Cancel one or more tasks. Cancelled tasks remain in the system with status 2 but are no longer actionable.
AI agents use cancel_task to create or update resources in Ontraport MCP Server — usually the action step of a workflow, after the agent has gathered context. Every call changes real data in your Ontraport MCP Server environment.
Cancelling tasks modifies their status (sets to status 2) but does not delete them — they remain in the system. This is a reversible state change (tasks could potentially be reactivated), making it a Write operation rather than Destructive. However, making tasks 'no longer actionable' has meaningful operational impact, warranting medium severity.
From the tool's definition 'Cancel one or more tasks. Cancelled tasks remain in the system with status 2 but are no longer actionable.'
Attacks that exploit this kind of access
Cancel one or more tasks. Cancelled tasks remain in the system with status 2 but are no longer actionable. It is categorised as a Write tool in the Ontraport MCP Server MCP Server, which means it can create or modify data. Consider rate limits to prevent runaway writes.
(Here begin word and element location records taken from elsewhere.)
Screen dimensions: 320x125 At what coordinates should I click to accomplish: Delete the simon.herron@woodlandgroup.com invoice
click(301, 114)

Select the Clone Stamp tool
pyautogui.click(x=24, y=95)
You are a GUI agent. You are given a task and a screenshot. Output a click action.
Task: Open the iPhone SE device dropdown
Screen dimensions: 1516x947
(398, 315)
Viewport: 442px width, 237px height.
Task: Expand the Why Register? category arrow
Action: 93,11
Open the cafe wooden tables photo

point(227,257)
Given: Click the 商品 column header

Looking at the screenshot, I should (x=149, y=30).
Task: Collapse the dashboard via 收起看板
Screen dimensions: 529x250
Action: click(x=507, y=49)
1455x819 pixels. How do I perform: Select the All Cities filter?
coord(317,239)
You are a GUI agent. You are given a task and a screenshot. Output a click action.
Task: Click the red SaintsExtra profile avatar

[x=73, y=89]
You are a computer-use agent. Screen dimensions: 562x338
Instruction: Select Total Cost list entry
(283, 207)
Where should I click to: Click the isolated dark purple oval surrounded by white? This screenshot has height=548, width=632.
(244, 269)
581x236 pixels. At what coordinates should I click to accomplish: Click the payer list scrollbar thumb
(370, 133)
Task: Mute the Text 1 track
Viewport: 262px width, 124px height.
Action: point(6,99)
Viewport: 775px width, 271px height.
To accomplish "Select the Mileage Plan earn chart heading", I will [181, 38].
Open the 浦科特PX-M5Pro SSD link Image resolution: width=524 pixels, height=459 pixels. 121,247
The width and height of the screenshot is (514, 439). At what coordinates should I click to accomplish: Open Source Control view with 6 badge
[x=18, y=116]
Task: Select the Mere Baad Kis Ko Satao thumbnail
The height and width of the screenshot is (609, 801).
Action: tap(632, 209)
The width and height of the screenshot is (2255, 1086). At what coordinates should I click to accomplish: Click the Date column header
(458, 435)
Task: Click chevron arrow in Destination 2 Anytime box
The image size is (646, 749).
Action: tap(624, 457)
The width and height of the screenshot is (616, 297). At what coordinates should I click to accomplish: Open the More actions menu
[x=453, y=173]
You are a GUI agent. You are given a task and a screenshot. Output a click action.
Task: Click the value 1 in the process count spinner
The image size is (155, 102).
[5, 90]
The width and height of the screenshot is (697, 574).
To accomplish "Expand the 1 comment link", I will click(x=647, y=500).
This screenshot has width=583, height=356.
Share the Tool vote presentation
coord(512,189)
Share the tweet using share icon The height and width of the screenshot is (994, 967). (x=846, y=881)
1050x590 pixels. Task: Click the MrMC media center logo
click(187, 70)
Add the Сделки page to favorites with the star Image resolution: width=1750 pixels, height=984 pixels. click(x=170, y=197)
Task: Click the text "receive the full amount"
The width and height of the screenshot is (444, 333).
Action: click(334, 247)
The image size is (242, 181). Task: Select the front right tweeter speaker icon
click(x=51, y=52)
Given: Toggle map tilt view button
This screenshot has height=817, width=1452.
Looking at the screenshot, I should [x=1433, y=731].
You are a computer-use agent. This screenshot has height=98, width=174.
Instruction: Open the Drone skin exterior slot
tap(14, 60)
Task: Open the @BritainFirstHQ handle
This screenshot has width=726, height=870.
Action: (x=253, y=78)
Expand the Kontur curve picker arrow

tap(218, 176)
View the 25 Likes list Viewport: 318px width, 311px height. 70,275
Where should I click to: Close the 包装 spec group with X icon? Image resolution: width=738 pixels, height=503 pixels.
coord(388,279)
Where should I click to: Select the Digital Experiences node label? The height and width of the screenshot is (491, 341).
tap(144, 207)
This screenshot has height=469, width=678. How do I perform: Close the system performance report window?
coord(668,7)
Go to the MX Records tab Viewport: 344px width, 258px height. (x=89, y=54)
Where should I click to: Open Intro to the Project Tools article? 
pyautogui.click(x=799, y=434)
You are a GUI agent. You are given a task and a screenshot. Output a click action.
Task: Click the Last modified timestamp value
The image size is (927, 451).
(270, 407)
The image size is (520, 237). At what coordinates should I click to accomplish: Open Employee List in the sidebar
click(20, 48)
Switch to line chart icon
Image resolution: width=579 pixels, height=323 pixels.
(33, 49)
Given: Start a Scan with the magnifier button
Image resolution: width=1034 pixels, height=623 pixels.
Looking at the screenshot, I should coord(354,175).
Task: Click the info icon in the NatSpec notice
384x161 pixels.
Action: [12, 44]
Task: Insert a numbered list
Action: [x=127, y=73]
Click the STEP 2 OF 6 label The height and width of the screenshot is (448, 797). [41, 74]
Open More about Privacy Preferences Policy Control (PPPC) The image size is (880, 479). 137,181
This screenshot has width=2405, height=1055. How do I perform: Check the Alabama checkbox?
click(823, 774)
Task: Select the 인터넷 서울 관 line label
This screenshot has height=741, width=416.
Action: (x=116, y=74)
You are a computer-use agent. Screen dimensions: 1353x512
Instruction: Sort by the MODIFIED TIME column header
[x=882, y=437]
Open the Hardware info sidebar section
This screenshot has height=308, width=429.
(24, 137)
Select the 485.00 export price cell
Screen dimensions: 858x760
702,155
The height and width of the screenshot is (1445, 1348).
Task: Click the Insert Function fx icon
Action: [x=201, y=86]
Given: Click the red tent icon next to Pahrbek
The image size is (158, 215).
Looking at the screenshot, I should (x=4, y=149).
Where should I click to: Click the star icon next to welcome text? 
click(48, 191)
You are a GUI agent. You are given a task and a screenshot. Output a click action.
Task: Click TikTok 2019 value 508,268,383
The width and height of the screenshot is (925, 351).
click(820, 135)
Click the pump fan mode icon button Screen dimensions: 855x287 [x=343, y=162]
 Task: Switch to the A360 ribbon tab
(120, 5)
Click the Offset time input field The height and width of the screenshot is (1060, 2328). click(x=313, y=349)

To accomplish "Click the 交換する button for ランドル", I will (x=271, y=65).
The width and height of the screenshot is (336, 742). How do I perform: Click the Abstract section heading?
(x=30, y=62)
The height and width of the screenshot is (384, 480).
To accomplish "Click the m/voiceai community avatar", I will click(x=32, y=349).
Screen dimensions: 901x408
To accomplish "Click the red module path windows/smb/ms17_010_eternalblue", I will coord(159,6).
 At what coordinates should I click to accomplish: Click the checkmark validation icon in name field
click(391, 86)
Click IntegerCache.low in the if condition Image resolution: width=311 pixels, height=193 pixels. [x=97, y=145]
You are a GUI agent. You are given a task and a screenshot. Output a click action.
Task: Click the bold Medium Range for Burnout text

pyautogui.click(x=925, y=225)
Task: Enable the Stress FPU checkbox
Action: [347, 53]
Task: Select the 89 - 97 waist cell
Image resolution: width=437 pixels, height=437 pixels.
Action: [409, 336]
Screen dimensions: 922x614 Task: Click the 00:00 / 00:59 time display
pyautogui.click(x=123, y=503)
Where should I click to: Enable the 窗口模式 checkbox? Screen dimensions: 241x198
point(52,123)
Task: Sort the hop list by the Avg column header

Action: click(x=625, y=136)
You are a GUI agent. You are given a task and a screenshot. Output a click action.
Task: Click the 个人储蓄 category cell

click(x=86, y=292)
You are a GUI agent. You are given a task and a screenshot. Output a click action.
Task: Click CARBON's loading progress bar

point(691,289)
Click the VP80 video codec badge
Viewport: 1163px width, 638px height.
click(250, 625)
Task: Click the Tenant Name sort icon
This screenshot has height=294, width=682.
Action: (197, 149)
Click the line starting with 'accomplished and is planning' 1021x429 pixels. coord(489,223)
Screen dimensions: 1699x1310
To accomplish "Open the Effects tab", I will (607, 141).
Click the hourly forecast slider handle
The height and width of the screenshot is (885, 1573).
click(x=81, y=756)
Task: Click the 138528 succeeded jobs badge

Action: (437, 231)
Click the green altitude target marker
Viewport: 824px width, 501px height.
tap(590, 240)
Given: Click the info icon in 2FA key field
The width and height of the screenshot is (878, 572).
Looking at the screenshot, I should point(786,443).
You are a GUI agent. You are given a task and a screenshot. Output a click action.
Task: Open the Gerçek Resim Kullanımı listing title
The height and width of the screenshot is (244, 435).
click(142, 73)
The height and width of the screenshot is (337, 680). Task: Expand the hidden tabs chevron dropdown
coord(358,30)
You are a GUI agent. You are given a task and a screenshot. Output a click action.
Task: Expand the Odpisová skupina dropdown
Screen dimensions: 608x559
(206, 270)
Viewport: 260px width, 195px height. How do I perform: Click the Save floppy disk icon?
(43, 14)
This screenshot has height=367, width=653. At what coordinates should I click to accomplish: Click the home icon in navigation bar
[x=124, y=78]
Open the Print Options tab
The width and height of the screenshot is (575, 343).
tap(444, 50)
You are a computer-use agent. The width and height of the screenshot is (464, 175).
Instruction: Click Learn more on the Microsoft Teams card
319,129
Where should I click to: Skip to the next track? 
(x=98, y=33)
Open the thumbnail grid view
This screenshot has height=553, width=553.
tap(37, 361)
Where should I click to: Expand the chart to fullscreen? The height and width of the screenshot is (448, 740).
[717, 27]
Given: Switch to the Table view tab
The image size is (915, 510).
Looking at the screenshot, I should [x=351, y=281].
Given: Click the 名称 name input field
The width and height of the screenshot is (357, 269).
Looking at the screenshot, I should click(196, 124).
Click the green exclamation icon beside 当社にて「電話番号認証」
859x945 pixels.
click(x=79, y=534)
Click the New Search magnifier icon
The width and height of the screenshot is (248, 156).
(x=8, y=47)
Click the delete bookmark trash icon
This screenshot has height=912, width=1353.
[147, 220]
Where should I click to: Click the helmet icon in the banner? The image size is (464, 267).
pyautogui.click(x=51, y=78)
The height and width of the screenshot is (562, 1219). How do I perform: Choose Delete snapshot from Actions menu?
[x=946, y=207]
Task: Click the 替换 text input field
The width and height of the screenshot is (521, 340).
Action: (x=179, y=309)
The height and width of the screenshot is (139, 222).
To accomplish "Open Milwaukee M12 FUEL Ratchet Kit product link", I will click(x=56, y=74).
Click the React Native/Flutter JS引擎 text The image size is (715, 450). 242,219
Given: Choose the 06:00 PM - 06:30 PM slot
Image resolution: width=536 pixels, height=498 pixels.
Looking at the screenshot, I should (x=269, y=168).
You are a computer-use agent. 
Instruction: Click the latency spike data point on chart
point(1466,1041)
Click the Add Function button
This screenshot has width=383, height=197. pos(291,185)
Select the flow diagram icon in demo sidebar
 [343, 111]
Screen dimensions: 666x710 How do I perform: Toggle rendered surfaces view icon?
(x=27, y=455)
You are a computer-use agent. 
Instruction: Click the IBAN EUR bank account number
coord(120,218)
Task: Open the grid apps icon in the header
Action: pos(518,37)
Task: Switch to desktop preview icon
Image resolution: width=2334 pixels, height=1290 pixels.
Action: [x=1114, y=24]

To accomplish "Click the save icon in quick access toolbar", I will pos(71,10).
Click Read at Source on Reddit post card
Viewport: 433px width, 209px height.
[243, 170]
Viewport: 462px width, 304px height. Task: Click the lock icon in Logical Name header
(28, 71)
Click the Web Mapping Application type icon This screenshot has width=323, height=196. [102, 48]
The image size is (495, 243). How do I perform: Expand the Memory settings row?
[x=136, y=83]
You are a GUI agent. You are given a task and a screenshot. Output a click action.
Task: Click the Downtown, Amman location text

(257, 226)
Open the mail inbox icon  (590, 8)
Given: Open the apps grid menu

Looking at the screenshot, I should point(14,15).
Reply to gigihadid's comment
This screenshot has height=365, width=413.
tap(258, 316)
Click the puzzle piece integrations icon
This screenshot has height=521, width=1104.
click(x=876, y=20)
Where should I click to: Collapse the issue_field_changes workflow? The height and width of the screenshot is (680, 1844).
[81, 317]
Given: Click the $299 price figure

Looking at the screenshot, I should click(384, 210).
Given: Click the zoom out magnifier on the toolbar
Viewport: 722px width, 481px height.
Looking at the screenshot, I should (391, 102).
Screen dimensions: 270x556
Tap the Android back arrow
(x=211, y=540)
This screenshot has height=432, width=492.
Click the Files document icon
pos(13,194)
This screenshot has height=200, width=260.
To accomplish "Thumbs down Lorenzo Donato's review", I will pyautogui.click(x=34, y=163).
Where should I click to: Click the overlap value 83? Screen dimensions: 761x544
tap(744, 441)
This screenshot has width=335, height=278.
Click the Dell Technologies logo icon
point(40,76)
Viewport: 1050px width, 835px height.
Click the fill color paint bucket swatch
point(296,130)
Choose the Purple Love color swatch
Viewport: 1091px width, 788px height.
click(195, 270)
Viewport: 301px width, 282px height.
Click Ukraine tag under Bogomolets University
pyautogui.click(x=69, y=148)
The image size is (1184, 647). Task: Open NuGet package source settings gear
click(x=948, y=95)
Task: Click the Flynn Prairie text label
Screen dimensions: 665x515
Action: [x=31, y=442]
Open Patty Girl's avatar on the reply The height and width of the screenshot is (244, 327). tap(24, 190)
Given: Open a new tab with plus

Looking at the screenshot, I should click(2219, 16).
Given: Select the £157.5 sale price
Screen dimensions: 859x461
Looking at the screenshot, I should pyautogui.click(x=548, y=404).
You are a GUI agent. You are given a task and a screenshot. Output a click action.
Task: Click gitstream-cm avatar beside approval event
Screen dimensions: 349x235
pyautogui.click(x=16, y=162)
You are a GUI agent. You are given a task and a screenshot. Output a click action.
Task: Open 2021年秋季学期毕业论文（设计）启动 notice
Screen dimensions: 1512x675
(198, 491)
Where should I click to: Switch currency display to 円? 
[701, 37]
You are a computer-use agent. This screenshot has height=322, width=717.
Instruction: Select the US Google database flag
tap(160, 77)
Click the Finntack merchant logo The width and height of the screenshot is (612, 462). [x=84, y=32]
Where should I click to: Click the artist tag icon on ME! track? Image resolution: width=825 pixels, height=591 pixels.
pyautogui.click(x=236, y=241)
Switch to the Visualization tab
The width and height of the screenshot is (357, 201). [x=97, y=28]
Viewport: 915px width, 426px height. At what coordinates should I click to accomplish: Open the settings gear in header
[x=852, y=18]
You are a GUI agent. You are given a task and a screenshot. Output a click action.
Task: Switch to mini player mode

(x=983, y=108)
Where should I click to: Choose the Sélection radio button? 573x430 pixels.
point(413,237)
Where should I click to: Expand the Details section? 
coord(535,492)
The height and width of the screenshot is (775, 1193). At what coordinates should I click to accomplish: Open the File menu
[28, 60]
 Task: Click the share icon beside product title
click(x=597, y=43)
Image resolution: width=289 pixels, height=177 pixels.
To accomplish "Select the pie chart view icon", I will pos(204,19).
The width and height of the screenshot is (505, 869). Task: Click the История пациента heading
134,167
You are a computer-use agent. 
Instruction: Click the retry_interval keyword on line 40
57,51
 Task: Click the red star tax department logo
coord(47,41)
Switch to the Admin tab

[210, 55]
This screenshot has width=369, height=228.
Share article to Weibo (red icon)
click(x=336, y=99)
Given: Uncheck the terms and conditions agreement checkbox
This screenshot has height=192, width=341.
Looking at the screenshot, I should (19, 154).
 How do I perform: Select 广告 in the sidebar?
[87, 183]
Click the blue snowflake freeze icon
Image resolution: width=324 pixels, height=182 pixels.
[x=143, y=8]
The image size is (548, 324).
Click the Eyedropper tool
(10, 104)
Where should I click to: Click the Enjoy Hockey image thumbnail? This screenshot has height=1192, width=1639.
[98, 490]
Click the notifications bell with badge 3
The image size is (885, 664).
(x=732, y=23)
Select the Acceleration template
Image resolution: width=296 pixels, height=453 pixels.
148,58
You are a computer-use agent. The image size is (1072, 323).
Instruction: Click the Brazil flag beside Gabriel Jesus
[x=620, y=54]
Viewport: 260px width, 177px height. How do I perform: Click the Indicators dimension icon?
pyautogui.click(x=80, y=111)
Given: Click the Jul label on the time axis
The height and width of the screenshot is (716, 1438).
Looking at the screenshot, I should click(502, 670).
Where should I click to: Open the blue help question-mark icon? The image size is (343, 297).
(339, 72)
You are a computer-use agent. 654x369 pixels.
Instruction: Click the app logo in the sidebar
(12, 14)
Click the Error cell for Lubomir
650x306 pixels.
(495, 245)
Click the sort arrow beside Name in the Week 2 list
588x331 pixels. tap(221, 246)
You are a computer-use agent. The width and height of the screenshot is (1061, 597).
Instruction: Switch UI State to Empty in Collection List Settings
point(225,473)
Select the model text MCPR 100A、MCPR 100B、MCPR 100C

Register the Ontraport MCP Server MCP server in PolicyLayer and add a rule for cancel_task: allow, deny, rate-limit, or require approval. Point your MCP client at the PolicyLayer proxy URL and the rule is enforced on every call, before it reaches Ontraport MCP Server. Nothing to install.
cancel_task is a Write tool with medium risk. Write tools should be rate-limited to prevent accidental bulk modifications.
Yes. Add a rate_limit block to the cancel_task rule in your PolicyLayer policy. For example, setting max: 10 and window: 60 limits the tool to 10 calls per minute. Rate limits are tracked per agent session and reset automatically.
Set action: deny in the PolicyLayer policy for cancel_task. The AI agent will receive a policy violation error and cannot call the tool. You can also include a reason field to explain why the tool is blocked.
cancel_task is provided by the Ontraport MCP Server MCP server (landonray/mcp-server). PolicyLayer sits as a proxy in front of this server to enforce policies before tool calls reach the server.
Every MCP server has a record like this.
Type a name, get the same breakdown: verified identity, auth posture, risk grade, capabilities, recommended policy.